Jesús se empeña en hacer realidad las palabras del profeta. Ante un pueblo que estaba a la expectativa por la inminente llegada de un mesías político victorioso, ante un Juan Bautista que no termina de reconocer al pacífico Jesús como el enviado de Dios, Jesús les recuerda lo que dice la Escritura, y que ya ha empezado a acontecer: “los ciegos ven, y los inválidos andan; los leprosos quedan limpios, y los sordos oyen; los muertos resucitan, y a los pobres se les anuncia el Evangelio”.

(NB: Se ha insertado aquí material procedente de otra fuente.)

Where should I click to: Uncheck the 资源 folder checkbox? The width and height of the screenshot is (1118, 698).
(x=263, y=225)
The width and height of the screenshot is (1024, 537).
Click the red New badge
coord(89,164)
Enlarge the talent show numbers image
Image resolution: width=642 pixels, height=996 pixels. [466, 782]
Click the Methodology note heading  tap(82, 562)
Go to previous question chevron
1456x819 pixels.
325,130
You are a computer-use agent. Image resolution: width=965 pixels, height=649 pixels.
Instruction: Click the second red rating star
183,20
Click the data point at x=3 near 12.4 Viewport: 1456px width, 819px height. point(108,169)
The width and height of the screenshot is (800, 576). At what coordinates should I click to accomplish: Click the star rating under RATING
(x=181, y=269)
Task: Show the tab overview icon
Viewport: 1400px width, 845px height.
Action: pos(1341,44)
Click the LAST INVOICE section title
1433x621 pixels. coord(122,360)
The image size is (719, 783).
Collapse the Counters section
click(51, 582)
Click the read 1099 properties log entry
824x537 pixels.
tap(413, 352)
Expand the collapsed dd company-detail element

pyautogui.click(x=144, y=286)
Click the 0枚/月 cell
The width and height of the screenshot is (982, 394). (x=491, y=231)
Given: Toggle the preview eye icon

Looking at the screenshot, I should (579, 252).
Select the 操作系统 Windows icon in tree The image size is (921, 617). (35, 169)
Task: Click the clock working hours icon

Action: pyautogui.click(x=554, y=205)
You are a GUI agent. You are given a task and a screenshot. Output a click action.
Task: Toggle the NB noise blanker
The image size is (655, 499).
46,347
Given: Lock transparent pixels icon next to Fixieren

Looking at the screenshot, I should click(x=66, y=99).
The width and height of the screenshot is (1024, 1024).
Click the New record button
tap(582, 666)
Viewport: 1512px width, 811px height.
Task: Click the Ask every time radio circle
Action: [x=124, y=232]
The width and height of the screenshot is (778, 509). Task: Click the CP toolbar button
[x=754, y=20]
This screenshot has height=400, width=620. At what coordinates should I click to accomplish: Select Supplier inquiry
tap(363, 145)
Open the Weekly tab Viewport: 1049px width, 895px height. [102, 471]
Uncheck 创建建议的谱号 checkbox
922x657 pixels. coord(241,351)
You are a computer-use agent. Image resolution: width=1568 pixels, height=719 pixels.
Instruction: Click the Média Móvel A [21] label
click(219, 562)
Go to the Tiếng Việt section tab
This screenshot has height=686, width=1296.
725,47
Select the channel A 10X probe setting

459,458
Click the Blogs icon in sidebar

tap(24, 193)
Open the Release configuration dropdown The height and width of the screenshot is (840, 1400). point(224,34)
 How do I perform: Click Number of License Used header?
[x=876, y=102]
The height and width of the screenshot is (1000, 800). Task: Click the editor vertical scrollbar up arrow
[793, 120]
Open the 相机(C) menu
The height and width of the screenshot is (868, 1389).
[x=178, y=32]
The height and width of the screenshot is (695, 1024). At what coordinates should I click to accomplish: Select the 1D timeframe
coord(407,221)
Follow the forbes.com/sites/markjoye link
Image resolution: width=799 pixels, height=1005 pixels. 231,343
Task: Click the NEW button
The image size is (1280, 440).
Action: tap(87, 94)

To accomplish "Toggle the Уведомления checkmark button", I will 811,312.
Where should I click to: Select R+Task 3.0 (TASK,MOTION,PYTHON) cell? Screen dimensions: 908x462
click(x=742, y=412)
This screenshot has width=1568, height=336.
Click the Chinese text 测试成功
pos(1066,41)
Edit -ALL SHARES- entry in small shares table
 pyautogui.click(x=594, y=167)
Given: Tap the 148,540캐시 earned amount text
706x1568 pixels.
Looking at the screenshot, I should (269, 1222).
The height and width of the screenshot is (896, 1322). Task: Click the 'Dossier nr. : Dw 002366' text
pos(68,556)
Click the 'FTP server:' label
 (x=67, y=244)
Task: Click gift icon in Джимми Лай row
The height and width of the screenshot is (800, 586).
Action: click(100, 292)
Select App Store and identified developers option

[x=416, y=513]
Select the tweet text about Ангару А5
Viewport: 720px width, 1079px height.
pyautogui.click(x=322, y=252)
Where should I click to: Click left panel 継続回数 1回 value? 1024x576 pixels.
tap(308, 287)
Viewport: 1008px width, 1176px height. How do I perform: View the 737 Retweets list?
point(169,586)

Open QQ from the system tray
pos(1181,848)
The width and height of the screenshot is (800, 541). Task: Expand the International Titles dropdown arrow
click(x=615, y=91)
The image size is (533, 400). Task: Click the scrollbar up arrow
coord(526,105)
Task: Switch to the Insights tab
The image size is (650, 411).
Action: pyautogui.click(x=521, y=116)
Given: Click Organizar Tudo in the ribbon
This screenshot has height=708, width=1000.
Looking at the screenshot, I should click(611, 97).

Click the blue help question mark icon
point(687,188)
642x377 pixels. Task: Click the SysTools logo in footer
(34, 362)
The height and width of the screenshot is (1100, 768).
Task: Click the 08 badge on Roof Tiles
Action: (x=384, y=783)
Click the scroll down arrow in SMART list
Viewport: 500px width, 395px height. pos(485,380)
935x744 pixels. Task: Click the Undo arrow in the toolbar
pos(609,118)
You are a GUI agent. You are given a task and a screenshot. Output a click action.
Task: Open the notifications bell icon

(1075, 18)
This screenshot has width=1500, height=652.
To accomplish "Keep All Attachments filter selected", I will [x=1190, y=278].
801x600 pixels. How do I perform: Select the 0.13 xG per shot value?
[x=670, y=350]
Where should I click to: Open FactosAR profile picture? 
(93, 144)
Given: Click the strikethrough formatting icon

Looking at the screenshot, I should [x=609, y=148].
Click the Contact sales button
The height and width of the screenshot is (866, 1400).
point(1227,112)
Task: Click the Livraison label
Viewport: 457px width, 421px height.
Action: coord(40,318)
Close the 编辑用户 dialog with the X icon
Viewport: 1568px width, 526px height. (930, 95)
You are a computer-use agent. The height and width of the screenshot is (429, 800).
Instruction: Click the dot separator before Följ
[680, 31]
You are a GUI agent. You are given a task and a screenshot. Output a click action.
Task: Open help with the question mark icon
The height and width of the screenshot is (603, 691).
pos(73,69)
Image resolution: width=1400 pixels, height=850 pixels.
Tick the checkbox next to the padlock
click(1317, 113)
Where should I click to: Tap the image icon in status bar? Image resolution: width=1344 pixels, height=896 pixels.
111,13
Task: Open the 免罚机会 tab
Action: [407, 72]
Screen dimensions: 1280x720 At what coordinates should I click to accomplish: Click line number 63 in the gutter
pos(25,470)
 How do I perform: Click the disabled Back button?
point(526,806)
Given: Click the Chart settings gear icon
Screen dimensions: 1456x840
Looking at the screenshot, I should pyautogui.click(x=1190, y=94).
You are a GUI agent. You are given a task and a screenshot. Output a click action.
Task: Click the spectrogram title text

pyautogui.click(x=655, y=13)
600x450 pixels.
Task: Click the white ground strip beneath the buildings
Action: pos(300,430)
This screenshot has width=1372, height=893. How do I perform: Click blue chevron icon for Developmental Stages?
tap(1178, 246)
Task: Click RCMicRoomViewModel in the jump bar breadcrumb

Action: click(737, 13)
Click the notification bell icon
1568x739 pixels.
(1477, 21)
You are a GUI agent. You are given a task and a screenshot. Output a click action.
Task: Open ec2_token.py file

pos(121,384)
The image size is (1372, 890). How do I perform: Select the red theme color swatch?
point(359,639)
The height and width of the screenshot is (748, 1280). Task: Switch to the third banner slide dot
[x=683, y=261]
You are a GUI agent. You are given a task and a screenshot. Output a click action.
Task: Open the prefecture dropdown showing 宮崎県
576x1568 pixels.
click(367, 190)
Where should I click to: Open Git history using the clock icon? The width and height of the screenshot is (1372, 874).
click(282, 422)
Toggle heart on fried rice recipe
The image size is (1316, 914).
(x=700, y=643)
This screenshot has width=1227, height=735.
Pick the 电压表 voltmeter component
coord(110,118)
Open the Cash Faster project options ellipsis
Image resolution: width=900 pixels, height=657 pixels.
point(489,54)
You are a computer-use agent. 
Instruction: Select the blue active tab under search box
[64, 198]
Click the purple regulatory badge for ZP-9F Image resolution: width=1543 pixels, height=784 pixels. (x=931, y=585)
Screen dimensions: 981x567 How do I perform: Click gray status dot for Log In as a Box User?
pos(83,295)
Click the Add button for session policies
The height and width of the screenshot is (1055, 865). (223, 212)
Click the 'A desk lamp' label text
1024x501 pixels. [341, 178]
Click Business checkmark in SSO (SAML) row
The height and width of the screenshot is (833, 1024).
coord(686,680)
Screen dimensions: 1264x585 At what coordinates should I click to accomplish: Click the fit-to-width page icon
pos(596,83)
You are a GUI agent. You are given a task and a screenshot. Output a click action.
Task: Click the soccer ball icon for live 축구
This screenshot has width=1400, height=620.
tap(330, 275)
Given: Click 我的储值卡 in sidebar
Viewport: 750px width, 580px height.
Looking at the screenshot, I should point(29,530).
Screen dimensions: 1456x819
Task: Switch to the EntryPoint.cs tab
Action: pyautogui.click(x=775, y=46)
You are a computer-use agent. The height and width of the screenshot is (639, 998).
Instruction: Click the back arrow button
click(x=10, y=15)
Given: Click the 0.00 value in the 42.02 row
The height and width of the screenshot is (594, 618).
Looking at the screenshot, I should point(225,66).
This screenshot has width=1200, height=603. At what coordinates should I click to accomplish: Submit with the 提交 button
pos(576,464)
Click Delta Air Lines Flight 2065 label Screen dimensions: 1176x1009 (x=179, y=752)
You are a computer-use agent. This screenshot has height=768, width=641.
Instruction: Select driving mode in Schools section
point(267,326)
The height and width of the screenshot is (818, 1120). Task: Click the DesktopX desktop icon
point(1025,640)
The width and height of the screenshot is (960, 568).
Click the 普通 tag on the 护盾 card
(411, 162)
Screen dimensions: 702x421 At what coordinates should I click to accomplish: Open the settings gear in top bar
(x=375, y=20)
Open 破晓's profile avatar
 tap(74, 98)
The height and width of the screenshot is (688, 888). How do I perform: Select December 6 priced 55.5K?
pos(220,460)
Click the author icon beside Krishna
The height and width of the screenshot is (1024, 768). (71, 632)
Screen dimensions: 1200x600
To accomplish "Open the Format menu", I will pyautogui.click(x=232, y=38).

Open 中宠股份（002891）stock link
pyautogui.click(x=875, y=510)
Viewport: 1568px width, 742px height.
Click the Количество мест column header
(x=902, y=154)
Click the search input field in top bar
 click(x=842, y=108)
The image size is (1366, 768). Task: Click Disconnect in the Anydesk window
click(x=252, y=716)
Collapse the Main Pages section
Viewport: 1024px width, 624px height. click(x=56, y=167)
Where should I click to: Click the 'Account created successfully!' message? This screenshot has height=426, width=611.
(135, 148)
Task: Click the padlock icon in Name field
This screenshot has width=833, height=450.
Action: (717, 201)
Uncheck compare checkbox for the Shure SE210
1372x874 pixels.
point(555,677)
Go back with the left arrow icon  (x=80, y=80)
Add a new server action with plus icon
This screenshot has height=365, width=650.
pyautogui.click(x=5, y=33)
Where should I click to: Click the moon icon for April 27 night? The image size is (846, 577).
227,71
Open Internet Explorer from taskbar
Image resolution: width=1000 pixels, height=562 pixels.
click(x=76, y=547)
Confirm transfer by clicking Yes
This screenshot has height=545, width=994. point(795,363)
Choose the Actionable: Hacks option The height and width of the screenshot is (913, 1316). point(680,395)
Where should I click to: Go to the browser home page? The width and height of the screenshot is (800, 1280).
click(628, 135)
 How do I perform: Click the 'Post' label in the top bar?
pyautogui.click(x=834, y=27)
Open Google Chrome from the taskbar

Esto no fueron solo palabras. Esta fue la praxis, el compromiso de Jesús. Un compromiso que llenó de alegría a los destinatarios de sus obras de liberación, de sanación, de salvación; y llenó de alegría también a todas aquellas personas que lo contemplaban. Este es el mensaje que traslada Jesús a Juan Bautista.

También nosotros, manos, pies y corazón de Jesús, estamos llamados a transparentar la alegría que surge del evangelio. Hoy Jesús nos dice a nosotros, id a anunciar a los juanes y juanas de este tiempo que os ha tocado vivir “lo que estáis viendo y oyendo: los ciegos ven, y los inválidos andan; los leprosos quedan limpios, y los sordos oyen; los muertos resucitan, y a los pobres se les anuncia el Evangelio. ¡Y dichoso el que no se sienta defraudado por mí!”.

Esta es la misión que se nos ha encomendado. No vale escudarse en decir que los evangelios son relatos catequéticos para alimentar la fe de las primeras comunidades cristianas. Lo fueron, no cabe duda. Pero su fuerza, su vigor, su energía, su capacidad de transformarlo todo, también el corazón humano, y desde la estructuras sociales, fue el hecho de que esas palabras se encarnaron en Jesús. Y ahora se tienen que encarnar en nosotros. Nosotros hoy, como los profetas de todos los tiempos, y con la fuerza del Espíritu Santo, estamos llamados a ser heraldos de la alegría.